L’uovo di colombo

Gli accertamenti che recuperano le plusvalenze sulle cessioni di terreni agricoli venduti ad un prezzo inferiore a quello rivalutato (con versamento di imposta sostitutiva), sono motivati in modo sempre più bizzarro e interessante.

In un primo momento, l’Ufficio aveva affermato che, se la cessione avviene a un prezzo inferiore al valore di rivalutazione, quest’ultima diviene priva di efficacia e tornano applicabili le regole ordinarie di determinazione delle plusvalenze. Sicché il contribuente, dopo aver versato l’imposta sostitutiva a seguito di rivalutazione, poteva trovarsi nella situazione di dover versare anche le imposte relative alle plusvalenze calcolate sull’originario costo d’acquisto, come se la rivalutazione non fosse mai avvenuta, tamquam non esset. A meno che non avesse provveduto ad nuova rideterminazione del valore del terreno con l’indicazione in perizia di un valore inferiore rispetto a quello indicato in precedenza, sopportandone i relativi costi.

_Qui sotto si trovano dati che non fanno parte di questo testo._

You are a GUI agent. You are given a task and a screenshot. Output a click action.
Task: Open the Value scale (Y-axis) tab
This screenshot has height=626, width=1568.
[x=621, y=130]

Successivamente, anche a seguito di taluni orientamenti giurisprudenziali favorevoli al contribuente, l’Agenzia delle Entrate ha ricalibrato il tenore dei precedenti orientamenti, ritenendo valida la rivalutazione, ad esempio, qualora lo scostamento del valore indicato nel medesimo atto rispetto a quello periziato fosse “poco significativo” (risoluzione n. 53/E del 2015) o nel caso in cui il contribuente avesse comunque indicato in atto il valore rivalutato e si fossero versate le imposte di registro, ipotecarie e catastali sul valore di perizia indicato.

In sostanza, il venditore, in ipotesi di corrispettivo inferiore a quello periziato, può avvalersi della rivalutazione ai fini del calcolo della plusvalenza solo se ed in quanto sia stata dichiarata in atto questa differenza e il compratore abbia versato maggiori imposte di registro, ipotecarie e catastali calcolate sul valore periziato e non sul prezzo di acquisto inferiore, di modo che l’indicazione in atto del valore rivalutato sia vantaggiosa per il cedente, che potrà evitare i costi di una nuova perizia, e svantaggiosa per l’acquirente, che dovrà versare le imposte d’atto in misura maggiore.

Qualcuno, a Roma, deve avere pensato: “L’uovo di Colombo!”. Peccato che, così, ogni barlume di razionalità e di determinazione logica del presupposto di imposta sia andato in fumo.